Furthermore, the supermultiplier 30 may be arranged to perform substantially the same function, but using different elements, such as the use of fewer addition and subtraction blocks, in exchange for more mux blocks.

Finally, it will be appreciated that this method may be applied to block sizes different of N=8, assuming that N remains a power of 2.

Claims

1. An image processing circuit, for processing transform function coefficients to generate an image, the circuit comprising: an input latch for receiving a transform function coefficient and an associated set of predetermined coordinates; a multiplying stage coupled to receive an unsigned value ofthe transform function coefficient and for multiplying the unsigned value by a plurality of transform functions to produce a plurality of products; a decoder coupled to receive the predetermined coordinates and the sign of the transform function coefficient from the latch, for providing control signals; a multiplexer coupled to receive the plurality of products, for selecting a number of pairs of products in dependence upon the control signals; and, an accumulator arranged to store partial picture element values and coupled to receive the number of pairs and with respect to each of the number, for adding or subtracting each element of the pair to a selected one of the partial picture element values in dependence upon the control signals.
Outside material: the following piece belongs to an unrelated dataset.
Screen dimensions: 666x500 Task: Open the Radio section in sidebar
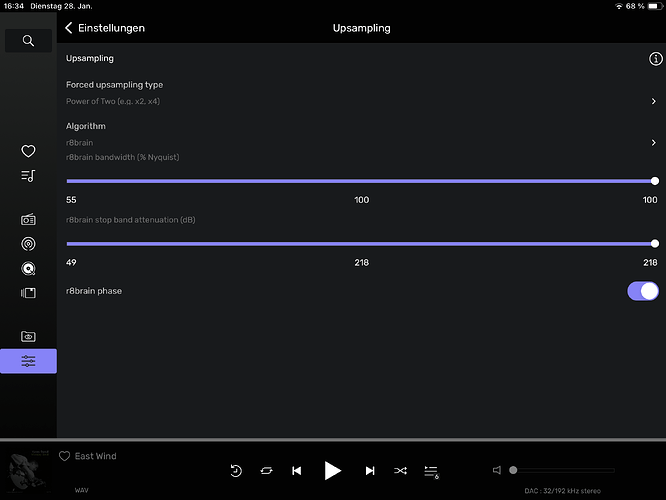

2. A circuit as claimed in claim 1 wherein the multiplying stage comprises a number of shifters, a number of adder/subtractors and a number of multiplexers in order to provide the plurality of products.

3. A circuit as claimed in claim 1 or claim 2 wherein the decoder further comprises a plurality of cells, each cell providing a partial control signal.

4. A circuit as claimed in any preceding claim wherein the transform function is an inverse discrete sine transform function.

5. A circuit as claimed in any of the claims 1 to 3 wherein the transform function is an inverse discrete cosine transform function.

6. A method for processing a set of transform function coefficients to produce picture elements of an image, comprising the steps of: receiving a transform function coefficient and an associated set of predetermined coordinates; multiplying an unsigned value of the transform function coefficient by a plurality of transform functions to produce a plurality of products; decoding the predeteπnined coordinates and the sign of the transform function coefficient to provide control signals; selecting a number of pairs from the plurality of products in dependence upon the control signals; adding or subtracting each element of the pair to a selected one of the partial picture element values in dependence upon the control signals, whereby processing the last transform function coefficient of the set produces the picture elements from the partial picture element values.

7. A method as claimed in claim 6 wherein the transform function is an inverse discrete cosine transform function.

8. A method as claimed in claim 6 wherein the transform function is an inverse discrete sine transform function.

9. An image processing circuit substantially as hereinbefore described and with reference to the drawings.

10. An image processing method substantially as hereinbefore described and with reference to the drawings.